**Task material:**
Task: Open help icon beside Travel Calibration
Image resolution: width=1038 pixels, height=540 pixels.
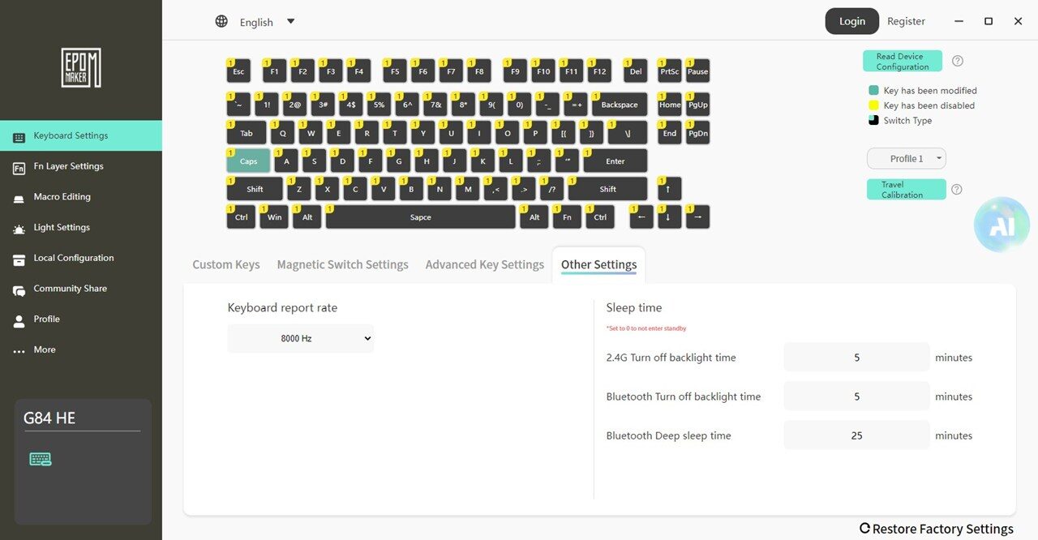Action: click(957, 190)
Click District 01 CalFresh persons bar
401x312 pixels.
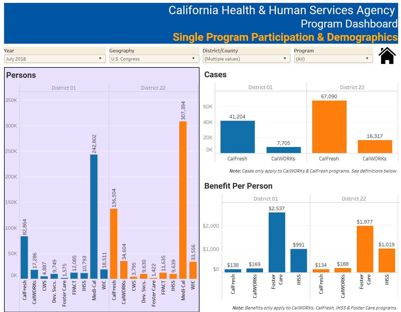tap(24, 257)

**Task goal:**
Rewrite the rows from the line with "Click District 01 CalFresh persons bar" through the end of the rows, swapping "bar" for "column" and keeping everything else the same. Leave the pictures out of your answer.

**Answer:**
Click District 01 CalFresh persons column
401x312 pixels.
tap(24, 257)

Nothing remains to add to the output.